Please pull out every line of the data below and reproduce each one word for word, without any changes.

### Records for the exercise ###

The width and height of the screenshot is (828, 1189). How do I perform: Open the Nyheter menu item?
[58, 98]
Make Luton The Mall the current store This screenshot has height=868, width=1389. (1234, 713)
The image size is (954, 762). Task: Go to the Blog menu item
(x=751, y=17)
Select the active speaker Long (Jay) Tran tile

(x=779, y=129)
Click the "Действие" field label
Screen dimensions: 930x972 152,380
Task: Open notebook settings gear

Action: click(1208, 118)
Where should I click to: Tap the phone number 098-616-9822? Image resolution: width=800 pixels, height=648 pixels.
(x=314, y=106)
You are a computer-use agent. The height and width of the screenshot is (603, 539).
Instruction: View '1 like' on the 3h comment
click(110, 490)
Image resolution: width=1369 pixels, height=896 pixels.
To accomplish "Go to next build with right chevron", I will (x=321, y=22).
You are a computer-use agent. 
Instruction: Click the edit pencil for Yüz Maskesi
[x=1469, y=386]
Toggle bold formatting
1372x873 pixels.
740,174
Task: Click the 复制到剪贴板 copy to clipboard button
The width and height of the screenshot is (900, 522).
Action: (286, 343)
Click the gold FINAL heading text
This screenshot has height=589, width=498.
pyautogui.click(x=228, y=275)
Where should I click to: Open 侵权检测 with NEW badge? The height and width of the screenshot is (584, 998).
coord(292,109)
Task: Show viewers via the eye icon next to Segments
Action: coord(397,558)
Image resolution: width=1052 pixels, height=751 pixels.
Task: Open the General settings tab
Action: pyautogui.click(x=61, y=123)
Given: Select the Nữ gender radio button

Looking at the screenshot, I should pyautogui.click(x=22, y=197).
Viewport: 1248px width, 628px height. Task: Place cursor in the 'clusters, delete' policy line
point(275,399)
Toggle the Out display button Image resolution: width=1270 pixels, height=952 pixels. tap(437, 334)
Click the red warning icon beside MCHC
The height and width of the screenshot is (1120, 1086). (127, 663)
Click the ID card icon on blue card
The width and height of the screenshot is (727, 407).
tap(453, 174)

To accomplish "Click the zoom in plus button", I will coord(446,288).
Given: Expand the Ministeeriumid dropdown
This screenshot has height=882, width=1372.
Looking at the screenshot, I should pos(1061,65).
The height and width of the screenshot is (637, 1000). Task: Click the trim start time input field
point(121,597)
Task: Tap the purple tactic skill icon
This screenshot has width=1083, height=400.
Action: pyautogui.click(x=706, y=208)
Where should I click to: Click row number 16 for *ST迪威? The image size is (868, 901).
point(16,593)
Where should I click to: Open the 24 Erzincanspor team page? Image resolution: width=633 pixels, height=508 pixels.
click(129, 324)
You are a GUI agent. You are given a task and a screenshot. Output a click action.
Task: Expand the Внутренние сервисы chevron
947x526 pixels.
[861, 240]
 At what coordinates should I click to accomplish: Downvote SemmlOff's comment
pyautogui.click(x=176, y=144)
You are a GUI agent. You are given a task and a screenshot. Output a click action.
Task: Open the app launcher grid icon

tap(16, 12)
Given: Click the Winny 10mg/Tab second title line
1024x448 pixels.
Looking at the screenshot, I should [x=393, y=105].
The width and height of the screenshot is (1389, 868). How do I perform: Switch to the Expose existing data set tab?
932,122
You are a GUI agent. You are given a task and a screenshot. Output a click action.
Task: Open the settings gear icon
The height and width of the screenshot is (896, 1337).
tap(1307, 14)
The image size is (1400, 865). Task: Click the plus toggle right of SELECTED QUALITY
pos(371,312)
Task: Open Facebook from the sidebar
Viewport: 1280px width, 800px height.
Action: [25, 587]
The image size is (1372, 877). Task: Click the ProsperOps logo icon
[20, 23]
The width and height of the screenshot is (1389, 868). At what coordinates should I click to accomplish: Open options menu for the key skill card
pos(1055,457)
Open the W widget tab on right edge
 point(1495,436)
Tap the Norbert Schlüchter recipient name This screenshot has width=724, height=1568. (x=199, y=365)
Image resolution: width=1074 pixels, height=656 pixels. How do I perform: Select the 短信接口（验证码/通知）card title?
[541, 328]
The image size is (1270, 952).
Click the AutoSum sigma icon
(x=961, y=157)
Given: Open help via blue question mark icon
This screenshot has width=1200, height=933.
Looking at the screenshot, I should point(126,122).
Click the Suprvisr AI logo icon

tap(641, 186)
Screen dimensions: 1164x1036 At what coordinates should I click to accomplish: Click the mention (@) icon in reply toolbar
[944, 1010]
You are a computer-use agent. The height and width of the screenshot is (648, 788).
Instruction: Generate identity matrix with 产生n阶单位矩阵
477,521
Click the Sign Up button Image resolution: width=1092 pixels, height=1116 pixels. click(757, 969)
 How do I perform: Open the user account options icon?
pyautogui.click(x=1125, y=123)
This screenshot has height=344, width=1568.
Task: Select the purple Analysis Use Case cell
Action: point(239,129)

###

→ Output for this task:
The width and height of the screenshot is (828, 1189). How do I perform: Open the Nyheter menu item?
[58, 98]
Make Luton The Mall the current store This screenshot has height=868, width=1389. (1234, 713)
The image size is (954, 762). Task: Go to the Blog menu item
(x=751, y=17)
Select the active speaker Long (Jay) Tran tile

(x=779, y=129)
Click the "Действие" field label
Screen dimensions: 930x972 152,380
Task: Open notebook settings gear

Action: click(1208, 118)
Where should I click to: Tap the phone number 098-616-9822? Image resolution: width=800 pixels, height=648 pixels.
(x=314, y=106)
You are a computer-use agent. The height and width of the screenshot is (603, 539).
Instruction: View '1 like' on the 3h comment
click(110, 490)
Image resolution: width=1369 pixels, height=896 pixels.
To accomplish "Go to next build with right chevron", I will (x=321, y=22).
You are a computer-use agent. 
Instruction: Click the edit pencil for Yüz Maskesi
[x=1469, y=386]
Toggle bold formatting
1372x873 pixels.
740,174
Task: Click the 复制到剪贴板 copy to clipboard button
The width and height of the screenshot is (900, 522).
Action: (286, 343)
Click the gold FINAL heading text
This screenshot has height=589, width=498.
pyautogui.click(x=228, y=275)
Where should I click to: Open 侵权检测 with NEW badge? The height and width of the screenshot is (584, 998).
coord(292,109)
Task: Show viewers via the eye icon next to Segments
Action: coord(397,558)
Image resolution: width=1052 pixels, height=751 pixels.
Task: Open the General settings tab
Action: pyautogui.click(x=61, y=123)
Given: Select the Nữ gender radio button

Looking at the screenshot, I should pyautogui.click(x=22, y=197).
Viewport: 1248px width, 628px height. Task: Place cursor in the 'clusters, delete' policy line
point(275,399)
Toggle the Out display button Image resolution: width=1270 pixels, height=952 pixels. tap(437, 334)
Click the red warning icon beside MCHC
The height and width of the screenshot is (1120, 1086). (127, 663)
Click the ID card icon on blue card
The width and height of the screenshot is (727, 407).
tap(453, 174)

To accomplish "Click the zoom in plus button", I will coord(446,288).
Given: Expand the Ministeeriumid dropdown
This screenshot has height=882, width=1372.
Looking at the screenshot, I should pos(1061,65).
The height and width of the screenshot is (637, 1000). Task: Click the trim start time input field
point(121,597)
Task: Tap the purple tactic skill icon
This screenshot has width=1083, height=400.
Action: pyautogui.click(x=706, y=208)
Where should I click to: Click row number 16 for *ST迪威? The image size is (868, 901).
point(16,593)
Where should I click to: Open the 24 Erzincanspor team page? Image resolution: width=633 pixels, height=508 pixels.
click(129, 324)
You are a GUI agent. You are given a task and a screenshot. Output a click action.
Task: Expand the Внутренние сервисы chevron
947x526 pixels.
[861, 240]
 At what coordinates should I click to accomplish: Downvote SemmlOff's comment
pyautogui.click(x=176, y=144)
You are a GUI agent. You are given a task and a screenshot. Output a click action.
Task: Open the app launcher grid icon

tap(16, 12)
Given: Click the Winny 10mg/Tab second title line
1024x448 pixels.
Looking at the screenshot, I should [x=393, y=105].
The width and height of the screenshot is (1389, 868). How do I perform: Switch to the Expose existing data set tab?
932,122
You are a GUI agent. You are given a task and a screenshot. Output a click action.
Task: Open the settings gear icon
The height and width of the screenshot is (896, 1337).
tap(1307, 14)
The image size is (1400, 865). Task: Click the plus toggle right of SELECTED QUALITY
pos(371,312)
Task: Open Facebook from the sidebar
Viewport: 1280px width, 800px height.
Action: [25, 587]
The image size is (1372, 877). Task: Click the ProsperOps logo icon
[20, 23]
The width and height of the screenshot is (1389, 868). At what coordinates should I click to accomplish: Open options menu for the key skill card
pos(1055,457)
Open the W widget tab on right edge
 point(1495,436)
Tap the Norbert Schlüchter recipient name This screenshot has width=724, height=1568. (x=199, y=365)
Image resolution: width=1074 pixels, height=656 pixels. How do I perform: Select the 短信接口（验证码/通知）card title?
[541, 328]
The image size is (1270, 952).
Click the AutoSum sigma icon
(x=961, y=157)
Given: Open help via blue question mark icon
This screenshot has width=1200, height=933.
Looking at the screenshot, I should point(126,122).
Click the Suprvisr AI logo icon

tap(641, 186)
Screen dimensions: 1164x1036 At what coordinates should I click to accomplish: Click the mention (@) icon in reply toolbar
[944, 1010]
You are a computer-use agent. The height and width of the screenshot is (648, 788).
Instruction: Generate identity matrix with 产生n阶单位矩阵
477,521
Click the Sign Up button Image resolution: width=1092 pixels, height=1116 pixels. click(757, 969)
 How do I perform: Open the user account options icon?
pyautogui.click(x=1125, y=123)
This screenshot has height=344, width=1568.
Task: Select the purple Analysis Use Case cell
Action: point(239,129)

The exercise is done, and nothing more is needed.